Carter Caywood is the director of admissions for Alaska Pacific University. He says if a student is either fully or partially Pell eligible, they qualify for APU’s promise tuition grant:
“APU will use a unique combination of other scholarship grants and discounts to help them basically fill their tuition costs,” Caywood said. “If they are fully Pell eligible, they pay nothing for tuition out of pocket. If they’re partially Pell eligible, they just have to make up the difference that the Pell grant doesn’t cover up to whatever the maximum Pell is for that year – APU will cover the rest.”
Ian McDermod has already gone through the application process. He says APU’s scholarship programs and lowered tuition costs have drawn in students like him from across the U.S.
McDermod is a freshman from New Hampshire, and is in APU’s outdoor studies program. He says he mostly applied to schools in the Northeast
“Initially, I didn’t think that I would be going to school so far away, but when I received all my applications back, all the schools that I got accepted back, and all of the money I had received, it came down to a few different colleges, and APU just seemed like the best option as far as affordability,” he said.
McDermod says affordability was a top priority for him.
“I know that there’s so many kids who just go into endless amounts of college debt,” he said. “I know some kinds have six-digit numbers as far as college debt goes, and I knew that was something I didn’t want to happen.”
Tuition runs about $19,500 per year at APU. And McDermod says he’s only had to pay about $7,000 out of pocket so far, much of that going toward room and board at the university – which isn’t included in the tuition price.

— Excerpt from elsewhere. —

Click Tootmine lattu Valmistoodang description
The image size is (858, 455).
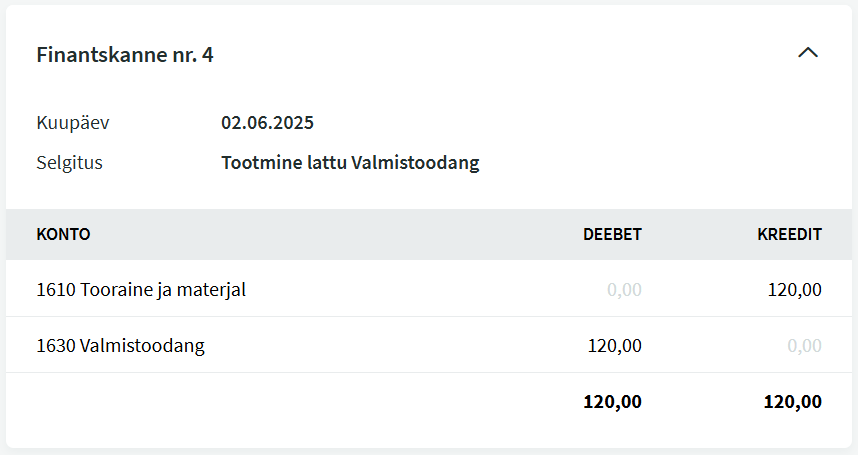coord(350,163)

Carter Caywood says stories like McDermod’s are becoming more common, due in part to the school’s outreach efforts both online and through traditional methods like open houses and college fairs. But, for many potential students, he says it comes down to cost.
“You hear private education, you think very expensive, but if you look at a lot of these schools, especially along the West Coast, the Pacific Northwest, even the state schools, we’re exponentially more affordable even at full price,” Caywood said. “And that doesn’t consider the fact that almost every student that comes to APU who asks for one, gets a scholarship paid.”
Tuition at Whitman College, a private liberal arts school in Washington State, costs about $44,000 – more than double APU.
Caywood says currently about 60 percent of APU’s undergraduate students are from outside Alaska, but the school has recently bolstered its in-state recruitment efforts.
He says APU’s enrollment has been stagnant over the last few years, but he expects enrollment to jump next fall.
“There’s a number of different things that we’re doing, but it would be hard to disassociate the changes in our tuition and the new scholarship programs that we’ve rolled out from this bump in interest in APU,” Caywood said.
The first recipients of the APU Promise Grant will see reductions in their tuition starting next fall.
APU is hosting a FAFSA workshop and APU Promise Grant assistance Saturday from 11am until 2 pm.